## OBJETIVO DA TAREFA
Explique, com base no texto sobre o turismo, por que motivo a Covid-19 teve no setor um impacto mais expressivo do que as crises anteriores.

## SEGMENTO DE TEXTO
****************************************

Olhando para os últimos 20 anos, o setor do turismo foi afetado por crises económicas e sociais importantes. A emergência de fenómenos terroristas, iniciada com o 11 de setembro de 2001 e com sequelas em zonas turísticas um pouco por todo o mundo, crises sanitárias como a SARS 2003 ou a crise económico-financeira de 2008/2009 constituíram importantes desafios ao crescimento do setor, mas do qual o mesmo se recuperou rapidamente.

A Covid-19 teve, contudo, um impacto mais expressivo, diria mesmo esmagador, com uma quebra da procura 11 vezes superior à crise de 2008/9, na medida em que afetou dois dos elementos fundamentais para a dinâmica do setor do turismo – a confiança dos consumidores e a liberdade de movimentação das pessoas. 

A incerteza é, hoje, um desafio permanente para os agentes do setor do turismo. Incerteza quanto ao início da recuperação do setor, quanto ao tempo necessário para restabelecer os níveis pré-pandemia e quanto às transformações estruturais que esta crise sanitária produzirá nas preferências da procura, bem como os impactos económicos que lhe estão associados.

Na verdade, o ambiente em que destinos e empresas turísticas tomam hoje as suas decisões estratégicas não tem paralelo com outro momento da história recente, apenas sendo porventura comparável à Segunda Grande Guerra em que, como agora, o mundo se debatia com outros desafios de maior magnitude.

A pandemia Covid-19 funcionou como acelerador dos processos de transformação que estavam na agenda de qualquer empresário do setor como o próximo desafio a endereçar. 

De um momento para o outro, a utilização de tecnologia passou a ser indispensável na relação e no contacto com o cliente e mesmo na prestação do próprio serviço, enquanto condições necessárias para que o negócio se pudesse desenvolver. Rapidamente, assistentes virtuais, menus digitais e outras formas de contacto com o cliente se tornaram prática corrente na generalidade dos negócios turísticos.

****************************************

## EXTRATO DE DADOS

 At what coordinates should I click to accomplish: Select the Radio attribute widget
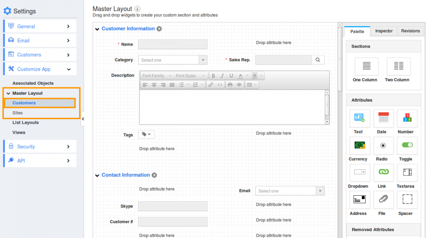pos(383,145)
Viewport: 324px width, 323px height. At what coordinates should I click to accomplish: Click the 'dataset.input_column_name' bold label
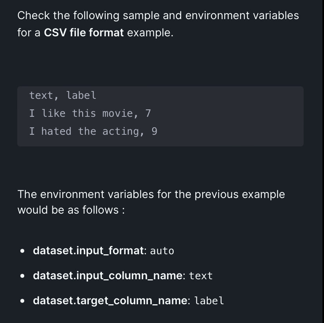(x=108, y=276)
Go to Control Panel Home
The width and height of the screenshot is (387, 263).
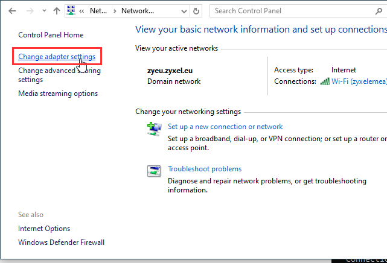(51, 35)
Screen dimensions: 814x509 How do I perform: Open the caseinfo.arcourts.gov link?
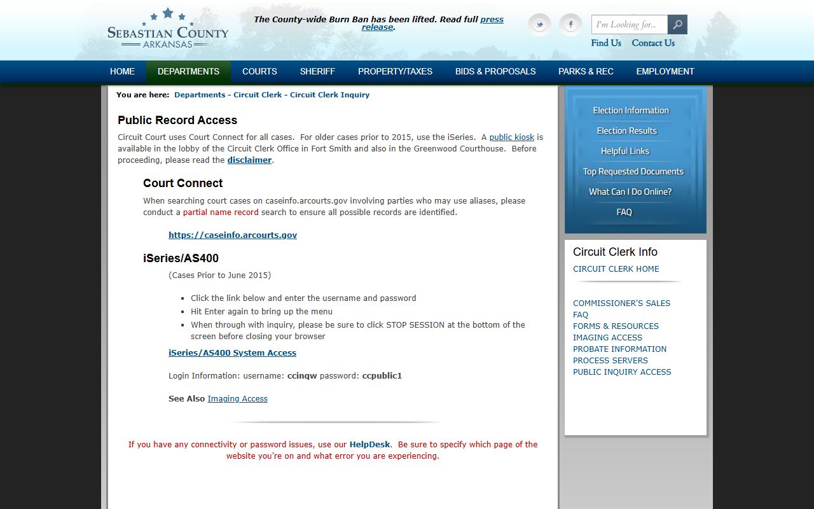(x=233, y=235)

****************************************

## RESPOSTA À TAREFA
A Covid-19 afetou dois dos elementos fundamentais para a dinâmica do setor do turismo: a confiança dos consumidores e a liberdade de movimentação das pessoas.